1

I am applying wordNet lemmatizer into my corpus and I need to define the pos tagger for lemmatizer:

stemmer = PorterStemmer()
def lemmitize(document):
    return stemmer.stem(WordNetLemmatizer().lemmatize(document, pos='v'))

def preprocess(document):
output = []
    for token in gensim.utils.simple_preprocess(document):
        if token not in gensim.parsing.preprocessing.STOPWORDS and len(token) > 3:
            print("lemmitize: ", lemmitize(token))
            output.append(lemmitize(token))
    return output

Now as you can see I am defining pos for verb (and I know wordNet default pos is a noun), however when I lemmatized my document:

the left door closed at the night  

I am getting out put as:

output:  ['leav', 'door', 'close', 'night']

which this is not what i was expecting. In my above sentences, left points to which door (e.g. right or left). If I choose pos ='n' this problem may solve but it will then act as a wornNet default and there will be no effects on words like taken.

I found a similar issue in here and I modified the exception list in nltk_data/corpora/wordnet/verb.exc and I changed left leave to left left but still, I am getting the same results as leav.
Now I am wondering if there is any solution to this problem or in the best case, is there any way that I can add a custom dictionary of some words (only limited to my document) that wordNet does not lemmatize them like:

my_dict_list = [left, ...]
Bilgin
  • 499
  • 1
  • 10
  • 25
  • Is your use of the stemmer intentional? Also, are you aware that you can find POS based on context and not hardcode it? – Tiago Duque Aug 22 '19 at 15:22
  • @TiagoDuque Thanks for your comment. I think lemmatizing can normalize my text and no need for stemming since i need the words to be the root format. Can you please give additional details on how to find POS based on context? thnaks – Bilgin Sep 09 '19 at 14:37
  • Sure, give me some time. – Tiago Duque Sep 09 '19 at 14:41

2 Answers2

2

You made a common mistake between Lemmatizing and Stemming.

Stemming

Stemming means reducing the word to its prefix. It is not related to grammar, but linked to your own data or the algorithm used.

The most commonly used stemmer, the Porter Stemmer, for example, removes "morphological and inflexional endings from words" (Porter Stemmer Website)

Therefore, words like, cook, cooking, cooked and cookie have its morphological/inflexional endings removed, ending all into "Cook". However, take notice that you're bundling together a noun, a verb in the present continuous, a verb in past tense and another noun, all together (notice that cookie, for example, even though is a cooked food, doesn't actually share a "hierarchy" with the word "cook" or "to cook").

= Directions for this task =
Quote the lemmatizer thread above word for word, beginning at "which this is" and stopping after "results as leav.".

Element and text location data
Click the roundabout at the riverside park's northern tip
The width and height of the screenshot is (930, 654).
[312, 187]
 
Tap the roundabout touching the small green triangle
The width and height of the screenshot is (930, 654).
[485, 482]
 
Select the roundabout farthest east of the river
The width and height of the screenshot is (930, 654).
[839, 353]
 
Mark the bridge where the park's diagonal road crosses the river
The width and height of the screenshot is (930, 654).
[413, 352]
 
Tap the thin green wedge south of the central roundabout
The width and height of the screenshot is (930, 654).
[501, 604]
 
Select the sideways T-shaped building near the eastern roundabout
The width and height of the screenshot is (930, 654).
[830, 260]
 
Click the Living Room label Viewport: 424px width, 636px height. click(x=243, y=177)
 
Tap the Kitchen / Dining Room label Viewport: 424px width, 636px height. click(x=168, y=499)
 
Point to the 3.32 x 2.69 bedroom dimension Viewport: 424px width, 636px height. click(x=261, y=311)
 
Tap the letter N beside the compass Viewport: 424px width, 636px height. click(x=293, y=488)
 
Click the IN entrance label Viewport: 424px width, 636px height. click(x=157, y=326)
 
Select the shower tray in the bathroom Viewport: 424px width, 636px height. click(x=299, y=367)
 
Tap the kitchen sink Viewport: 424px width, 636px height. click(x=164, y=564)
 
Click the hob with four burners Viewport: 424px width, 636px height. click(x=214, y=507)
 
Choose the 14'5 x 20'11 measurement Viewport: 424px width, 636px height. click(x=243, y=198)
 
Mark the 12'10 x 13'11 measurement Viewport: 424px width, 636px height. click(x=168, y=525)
---
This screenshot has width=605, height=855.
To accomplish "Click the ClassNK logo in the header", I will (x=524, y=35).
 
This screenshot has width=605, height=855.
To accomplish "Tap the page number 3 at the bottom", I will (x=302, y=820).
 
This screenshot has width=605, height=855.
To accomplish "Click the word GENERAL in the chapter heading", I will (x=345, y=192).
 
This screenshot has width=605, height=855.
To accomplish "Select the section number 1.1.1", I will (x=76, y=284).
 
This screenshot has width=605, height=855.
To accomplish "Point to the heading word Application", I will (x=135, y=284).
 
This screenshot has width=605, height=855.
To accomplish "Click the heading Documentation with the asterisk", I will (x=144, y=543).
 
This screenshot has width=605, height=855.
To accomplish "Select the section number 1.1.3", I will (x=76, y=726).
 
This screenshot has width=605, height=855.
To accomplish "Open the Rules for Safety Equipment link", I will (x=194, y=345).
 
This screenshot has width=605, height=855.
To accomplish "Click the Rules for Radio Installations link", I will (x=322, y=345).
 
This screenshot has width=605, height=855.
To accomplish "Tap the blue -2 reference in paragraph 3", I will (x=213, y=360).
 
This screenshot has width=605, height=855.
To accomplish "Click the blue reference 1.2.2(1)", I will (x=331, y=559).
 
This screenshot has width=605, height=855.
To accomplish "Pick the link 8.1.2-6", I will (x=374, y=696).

= Written response =
which this is not what i was expecting. In my above sentences, left points to which door (e.g. right or left). If I choose pos ='n' this problem may solve but it will then act as a wornNet default and there will be no effects on words like taken.

I found a similar issue in here and I modified the exception list in nltk_data/corpora/wordnet/verb.exc and I changed left leave to left left but still, I am getting the same results as leav.